***** DATA TO PROCESS *****

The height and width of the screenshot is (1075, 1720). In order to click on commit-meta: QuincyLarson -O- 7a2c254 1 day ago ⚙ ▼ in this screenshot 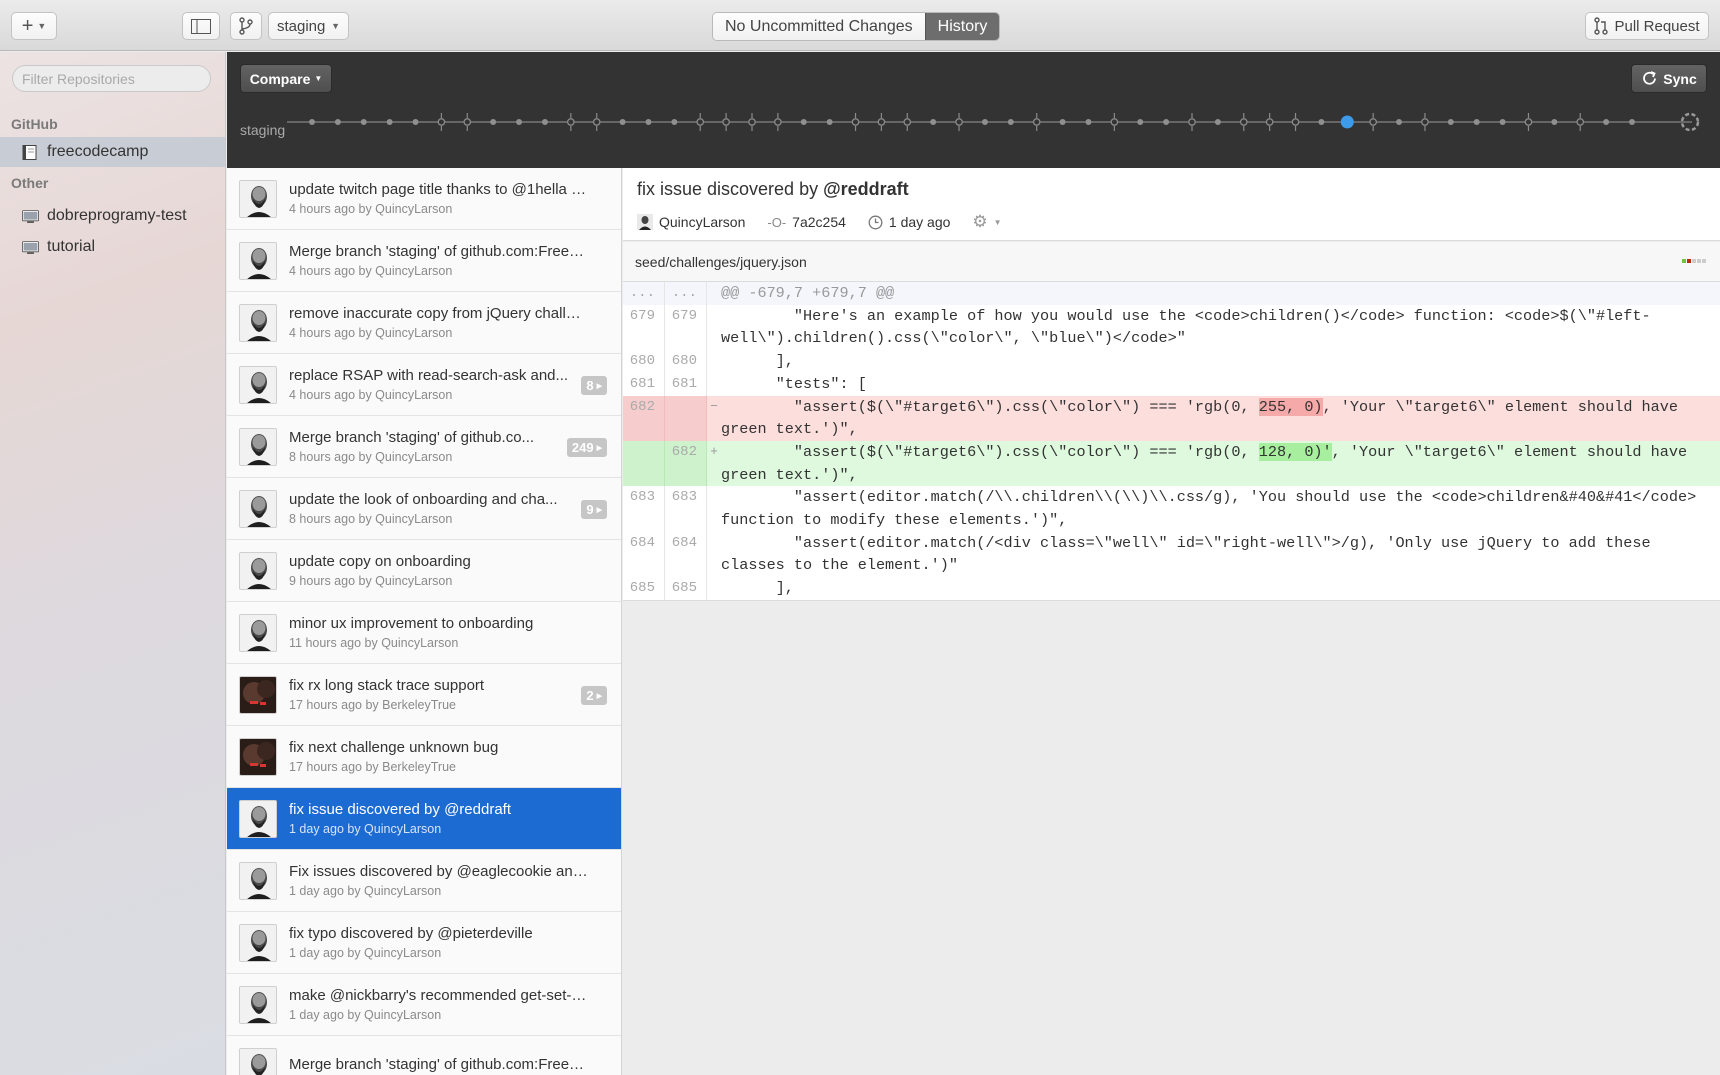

*****
***** DATA TO PROCESS *****

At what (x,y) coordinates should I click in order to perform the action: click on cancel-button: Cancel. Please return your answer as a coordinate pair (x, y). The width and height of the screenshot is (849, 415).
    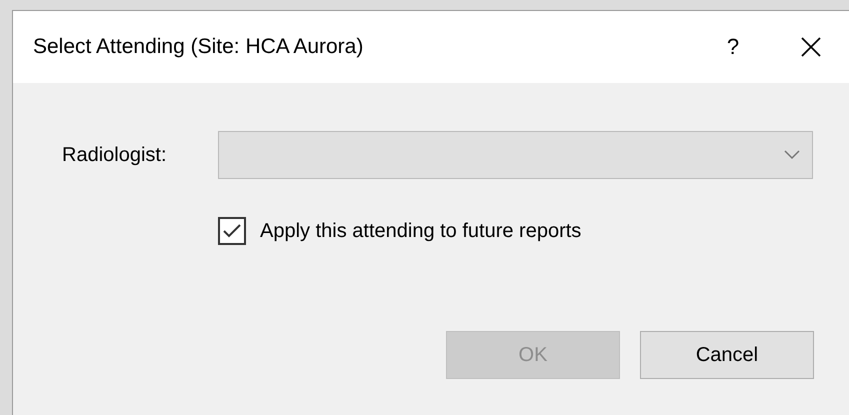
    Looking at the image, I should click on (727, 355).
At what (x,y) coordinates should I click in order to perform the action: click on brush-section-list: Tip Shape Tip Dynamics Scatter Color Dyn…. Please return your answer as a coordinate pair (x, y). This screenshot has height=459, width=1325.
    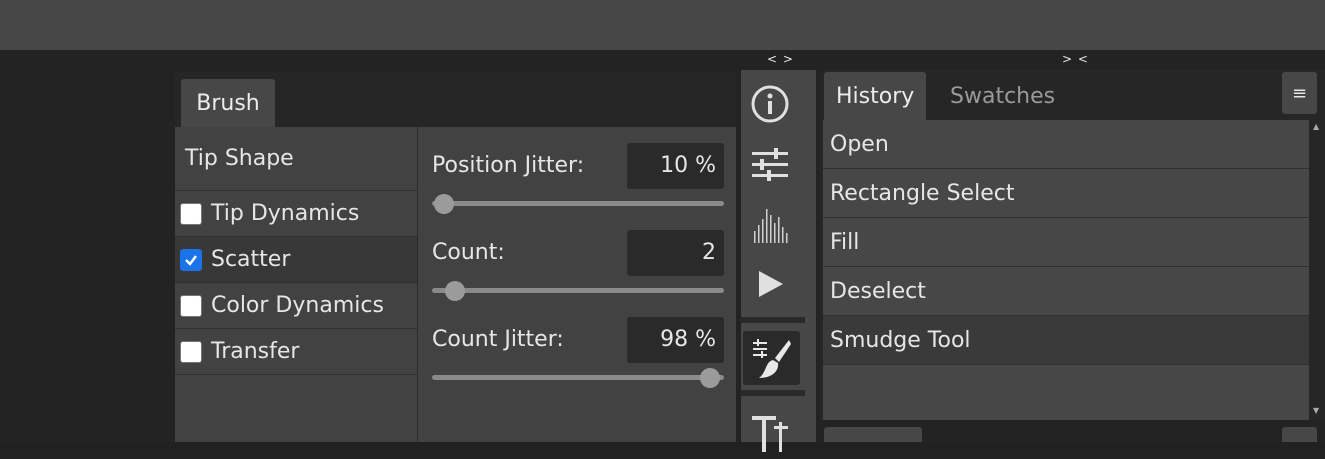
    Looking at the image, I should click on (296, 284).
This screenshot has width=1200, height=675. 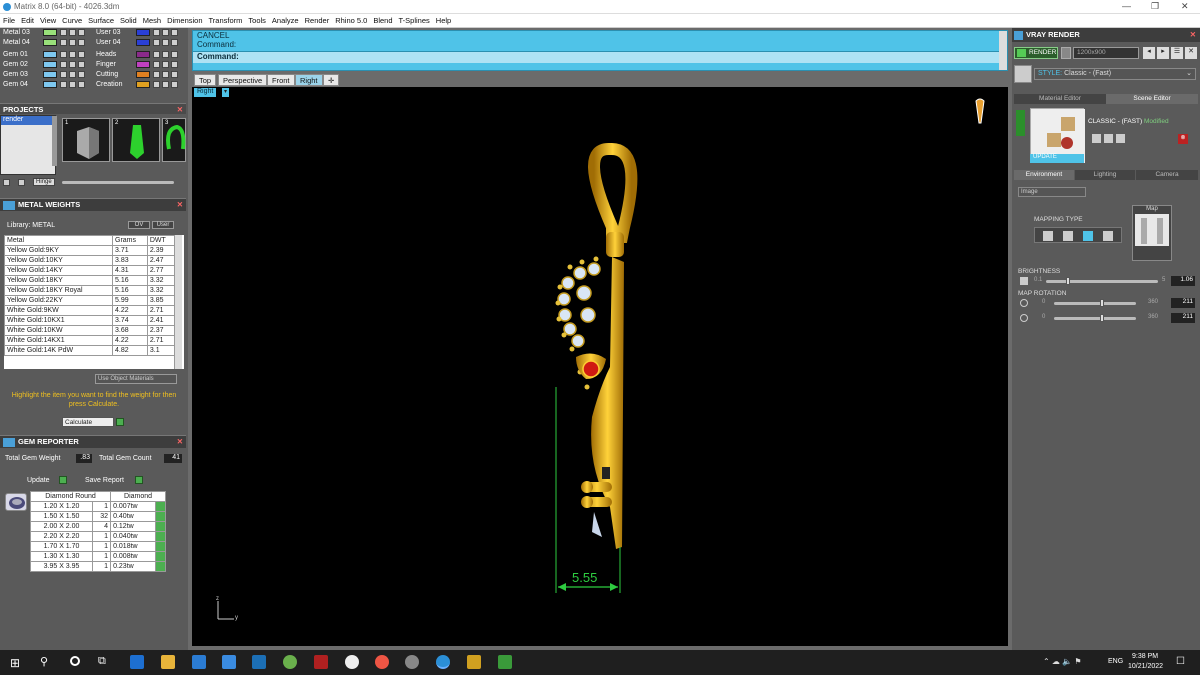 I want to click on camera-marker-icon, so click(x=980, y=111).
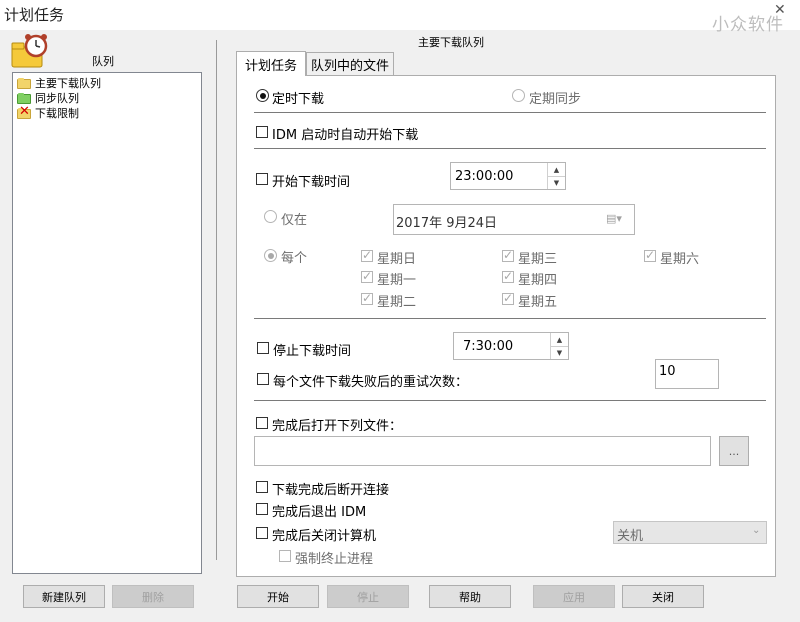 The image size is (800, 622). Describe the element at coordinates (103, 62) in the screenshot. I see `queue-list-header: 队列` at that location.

*****

Tally the lines above that contain the word "your", and give only the number.

** RESULT FOR THIS TASK **
2